Asset backed tokens, unlike utility tokens offered via ICOs, are subject to federal security regulations, they are compliant from the first day itself. So, in the USA, security tokens can apply to be classified in one of the following categories, depending upon their jurisdictions — Regulation D, Regulation A or Regulation S. Other countries such as Japan, Switzerland, Germany, UK, etc. are mature markets where security token regulations have been deliberated and have been or are in the process of being placed into effect.

The check points of issuing/creating asset backed tokens and distributing them are as follows:

Blockchain Consensus Protocols: A protocol is the underlying technology on which a particular project is built. While Ethereum is still the most popular protocol with thousands of developers and contracts running on top of them, there have been many more protocols such as Algorand, Stellar, Tezos, R3 Corda, etc. working diligently to provide better options to issue asset backed tokens.

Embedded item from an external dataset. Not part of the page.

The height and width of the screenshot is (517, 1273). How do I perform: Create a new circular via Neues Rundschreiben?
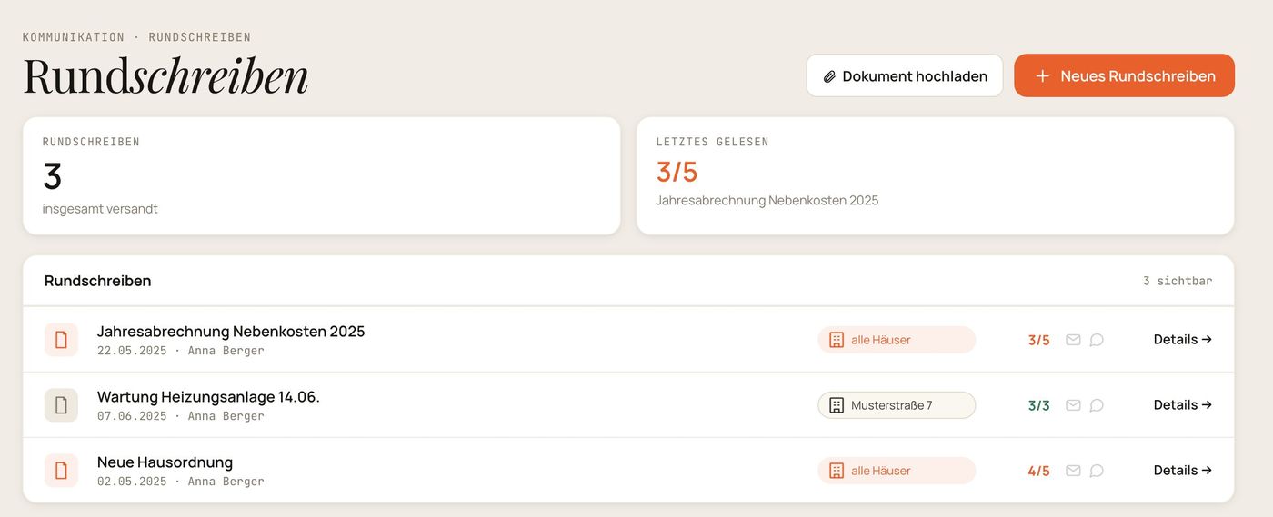[x=1124, y=75]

Smart Contracts: Smart contracts are self-executing contracts with specific instructions written on its code which get executed when certain conditions are met.

Asset Tokenization Platforms: The asset tokenization platforms are responsible for having compliant, regulated smart contracts for the token creation/issuance and serve as the primary market for asset backed token purchase/allocation. A few of these platforms are Polymath, Harbor, Securitize, Bitbond, etc. The customized services provided by these platforms cater to the basic needs of legal, compliance, smart contract readiness to cater to the need of the asset owner.

Jurisdiction of Asset and Jurisdiction of Token distribution: In case of an immovable object, such as real estate, the asset owner to get his/her asset tokenized requires to provide region legal document to comply with the vetting necessary whereas it is the choice of the asset owner whether he would want the asset to be distributed to a specific White list (provided by the owner), accredited investors or would they be comfortable enough to open the token distribution to a wider KYC/AML vetted audience.

The Raise: In Germany, the amount to be raised if below $ 8 million, doesn’t require the asset owner to get a Ba-Fin license thereby reducing the time of the asset backed token to the market. As the amount of the raise increases, the compliance and requirements to be followed increases which makes getting a legal advisor on board very important.

Secondary Markets: The secondary market serves one of the most critical functions in the crypto ecosystem which is fulfilled by exchanges to provide a highly liquid platform for token owners to buy/sell their tokens. Some of the asset backed token exchanges are Latoken, Smart Valor,, etc.

To conclude, asset tokenization has the potential of opening up asset-ownership to a wide variety of people by making crypto investments secure and less volatile. The gestation period for asset tokenization has been high but in the coming years it is sure to become a norm for raising funds in real estate, art, commodities, equity, debt, etc.